(The input begins)

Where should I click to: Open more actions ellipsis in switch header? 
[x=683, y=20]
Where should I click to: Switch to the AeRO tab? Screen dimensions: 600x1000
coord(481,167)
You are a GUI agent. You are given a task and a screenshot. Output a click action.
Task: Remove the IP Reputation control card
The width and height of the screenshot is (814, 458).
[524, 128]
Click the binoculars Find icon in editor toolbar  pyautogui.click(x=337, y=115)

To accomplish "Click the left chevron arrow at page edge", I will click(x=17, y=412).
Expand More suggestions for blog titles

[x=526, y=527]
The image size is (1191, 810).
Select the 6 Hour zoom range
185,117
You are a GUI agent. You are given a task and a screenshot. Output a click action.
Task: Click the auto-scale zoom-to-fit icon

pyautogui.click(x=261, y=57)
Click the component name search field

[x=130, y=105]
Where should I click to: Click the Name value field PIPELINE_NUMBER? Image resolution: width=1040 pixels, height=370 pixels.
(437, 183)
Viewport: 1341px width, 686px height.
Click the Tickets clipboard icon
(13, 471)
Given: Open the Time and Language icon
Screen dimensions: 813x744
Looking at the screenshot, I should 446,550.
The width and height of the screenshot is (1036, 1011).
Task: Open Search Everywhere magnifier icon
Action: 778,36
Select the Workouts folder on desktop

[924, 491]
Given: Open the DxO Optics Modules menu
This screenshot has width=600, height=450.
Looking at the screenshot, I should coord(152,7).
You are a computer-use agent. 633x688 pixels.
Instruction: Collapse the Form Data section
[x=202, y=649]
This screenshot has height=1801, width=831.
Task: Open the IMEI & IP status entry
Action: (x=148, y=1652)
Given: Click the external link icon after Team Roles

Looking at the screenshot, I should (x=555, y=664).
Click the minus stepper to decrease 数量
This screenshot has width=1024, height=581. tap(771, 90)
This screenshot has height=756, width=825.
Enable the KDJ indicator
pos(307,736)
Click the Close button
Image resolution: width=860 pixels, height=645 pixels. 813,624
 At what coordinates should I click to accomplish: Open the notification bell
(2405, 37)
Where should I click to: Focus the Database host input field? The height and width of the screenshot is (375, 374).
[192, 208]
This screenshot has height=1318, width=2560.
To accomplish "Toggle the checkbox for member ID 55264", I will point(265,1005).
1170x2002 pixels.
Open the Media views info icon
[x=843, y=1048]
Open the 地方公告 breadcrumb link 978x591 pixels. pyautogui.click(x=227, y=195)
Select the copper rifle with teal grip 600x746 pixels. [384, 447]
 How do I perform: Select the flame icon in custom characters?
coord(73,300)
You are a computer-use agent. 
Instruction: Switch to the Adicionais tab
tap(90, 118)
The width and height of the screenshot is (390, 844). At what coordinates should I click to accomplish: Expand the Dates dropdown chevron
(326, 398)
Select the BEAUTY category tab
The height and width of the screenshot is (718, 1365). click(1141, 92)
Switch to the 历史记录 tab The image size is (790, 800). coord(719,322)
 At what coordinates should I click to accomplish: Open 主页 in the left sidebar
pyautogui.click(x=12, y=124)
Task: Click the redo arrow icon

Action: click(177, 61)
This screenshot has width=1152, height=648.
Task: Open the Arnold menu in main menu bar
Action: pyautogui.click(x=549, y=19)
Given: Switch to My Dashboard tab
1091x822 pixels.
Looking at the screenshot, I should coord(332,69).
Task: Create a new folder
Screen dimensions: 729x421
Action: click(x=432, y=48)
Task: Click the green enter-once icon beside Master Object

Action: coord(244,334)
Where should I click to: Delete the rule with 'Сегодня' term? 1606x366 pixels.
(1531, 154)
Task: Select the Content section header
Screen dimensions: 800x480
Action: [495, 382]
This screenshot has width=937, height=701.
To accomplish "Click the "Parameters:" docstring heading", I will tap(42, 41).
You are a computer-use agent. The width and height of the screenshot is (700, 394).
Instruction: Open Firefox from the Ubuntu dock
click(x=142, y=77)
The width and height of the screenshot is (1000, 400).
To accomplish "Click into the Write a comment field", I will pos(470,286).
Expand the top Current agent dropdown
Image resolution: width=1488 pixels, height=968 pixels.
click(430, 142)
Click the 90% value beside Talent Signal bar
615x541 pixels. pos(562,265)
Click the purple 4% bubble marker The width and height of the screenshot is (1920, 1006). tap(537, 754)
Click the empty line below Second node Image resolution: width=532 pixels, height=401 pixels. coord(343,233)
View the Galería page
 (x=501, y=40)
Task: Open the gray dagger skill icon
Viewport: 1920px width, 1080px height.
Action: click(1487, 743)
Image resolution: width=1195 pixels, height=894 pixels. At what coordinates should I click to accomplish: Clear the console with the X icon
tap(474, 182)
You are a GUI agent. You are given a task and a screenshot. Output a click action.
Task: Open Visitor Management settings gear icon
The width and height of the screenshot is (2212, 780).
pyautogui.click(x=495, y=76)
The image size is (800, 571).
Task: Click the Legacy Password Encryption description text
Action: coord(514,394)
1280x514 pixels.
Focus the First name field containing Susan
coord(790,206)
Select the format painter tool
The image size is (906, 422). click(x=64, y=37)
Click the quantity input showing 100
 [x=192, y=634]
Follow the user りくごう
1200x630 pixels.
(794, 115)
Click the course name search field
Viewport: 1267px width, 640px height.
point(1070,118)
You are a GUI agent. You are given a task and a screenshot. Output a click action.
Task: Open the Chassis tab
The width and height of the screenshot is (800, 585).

(The input ends)

* _What you will do_
Copy the listing in full. Match it word for word.

* _Answer to the problem_
Where should I click to: Open more actions ellipsis in switch header? 
[x=683, y=20]
Where should I click to: Switch to the AeRO tab? Screen dimensions: 600x1000
coord(481,167)
You are a GUI agent. You are given a task and a screenshot. Output a click action.
Task: Remove the IP Reputation control card
The width and height of the screenshot is (814, 458).
[524, 128]
Click the binoculars Find icon in editor toolbar  pyautogui.click(x=337, y=115)

To accomplish "Click the left chevron arrow at page edge", I will click(x=17, y=412).
Expand More suggestions for blog titles

[x=526, y=527]
The image size is (1191, 810).
Select the 6 Hour zoom range
185,117
You are a GUI agent. You are given a task and a screenshot. Output a click action.
Task: Click the auto-scale zoom-to-fit icon

pyautogui.click(x=261, y=57)
Click the component name search field

[x=130, y=105]
Where should I click to: Click the Name value field PIPELINE_NUMBER? Image resolution: width=1040 pixels, height=370 pixels.
(437, 183)
Viewport: 1341px width, 686px height.
Click the Tickets clipboard icon
(13, 471)
Given: Open the Time and Language icon
Screen dimensions: 813x744
Looking at the screenshot, I should 446,550.
The width and height of the screenshot is (1036, 1011).
Task: Open Search Everywhere magnifier icon
Action: 778,36
Select the Workouts folder on desktop

[924, 491]
Given: Open the DxO Optics Modules menu
This screenshot has width=600, height=450.
Looking at the screenshot, I should coord(152,7).
You are a computer-use agent. 633x688 pixels.
Instruction: Collapse the Form Data section
[x=202, y=649]
This screenshot has height=1801, width=831.
Task: Open the IMEI & IP status entry
Action: (x=148, y=1652)
Given: Click the external link icon after Team Roles

Looking at the screenshot, I should (x=555, y=664).
Click the minus stepper to decrease 数量
This screenshot has width=1024, height=581. tap(771, 90)
This screenshot has height=756, width=825.
Enable the KDJ indicator
pos(307,736)
Click the Close button
Image resolution: width=860 pixels, height=645 pixels. 813,624
 At what coordinates should I click to accomplish: Open the notification bell
(2405, 37)
Where should I click to: Focus the Database host input field? The height and width of the screenshot is (375, 374).
[192, 208]
This screenshot has height=1318, width=2560.
To accomplish "Toggle the checkbox for member ID 55264", I will point(265,1005).
1170x2002 pixels.
Open the Media views info icon
[x=843, y=1048]
Open the 地方公告 breadcrumb link 978x591 pixels. pyautogui.click(x=227, y=195)
Select the copper rifle with teal grip 600x746 pixels. [384, 447]
 How do I perform: Select the flame icon in custom characters?
coord(73,300)
You are a computer-use agent. 
Instruction: Switch to the Adicionais tab
tap(90, 118)
The width and height of the screenshot is (390, 844). At what coordinates should I click to accomplish: Expand the Dates dropdown chevron
(326, 398)
Select the BEAUTY category tab
The height and width of the screenshot is (718, 1365). click(1141, 92)
Switch to the 历史记录 tab The image size is (790, 800). coord(719,322)
 At what coordinates should I click to accomplish: Open 主页 in the left sidebar
pyautogui.click(x=12, y=124)
Task: Click the redo arrow icon

Action: click(177, 61)
This screenshot has width=1152, height=648.
Task: Open the Arnold menu in main menu bar
Action: pyautogui.click(x=549, y=19)
Given: Switch to My Dashboard tab
1091x822 pixels.
Looking at the screenshot, I should coord(332,69).
Task: Create a new folder
Screen dimensions: 729x421
Action: click(x=432, y=48)
Task: Click the green enter-once icon beside Master Object

Action: coord(244,334)
Where should I click to: Delete the rule with 'Сегодня' term? 1606x366 pixels.
(1531, 154)
Task: Select the Content section header
Screen dimensions: 800x480
Action: [495, 382]
This screenshot has width=937, height=701.
To accomplish "Click the "Parameters:" docstring heading", I will tap(42, 41).
You are a computer-use agent. The width and height of the screenshot is (700, 394).
Instruction: Open Firefox from the Ubuntu dock
click(x=142, y=77)
The width and height of the screenshot is (1000, 400).
To accomplish "Click into the Write a comment field", I will pos(470,286).
Expand the top Current agent dropdown
Image resolution: width=1488 pixels, height=968 pixels.
click(430, 142)
Click the 90% value beside Talent Signal bar
615x541 pixels. pos(562,265)
Click the purple 4% bubble marker The width and height of the screenshot is (1920, 1006). tap(537, 754)
Click the empty line below Second node Image resolution: width=532 pixels, height=401 pixels. coord(343,233)
View the Galería page
 (x=501, y=40)
Task: Open the gray dagger skill icon
Viewport: 1920px width, 1080px height.
Action: click(1487, 743)
Image resolution: width=1195 pixels, height=894 pixels. At what coordinates should I click to accomplish: Clear the console with the X icon
tap(474, 182)
You are a GUI agent. You are given a task and a screenshot. Output a click action.
Task: Open Visitor Management settings gear icon
The width and height of the screenshot is (2212, 780).
pyautogui.click(x=495, y=76)
The image size is (800, 571).
Task: Click the Legacy Password Encryption description text
Action: coord(514,394)
1280x514 pixels.
Focus the First name field containing Susan
coord(790,206)
Select the format painter tool
The image size is (906, 422). click(x=64, y=37)
Click the quantity input showing 100
 [x=192, y=634]
Follow the user りくごう
1200x630 pixels.
(794, 115)
Click the course name search field
Viewport: 1267px width, 640px height.
point(1070,118)
You are a GUI agent. You are given a task and a screenshot. Output a click action.
Task: Open the Chassis tab
The width and height of the screenshot is (800, 585).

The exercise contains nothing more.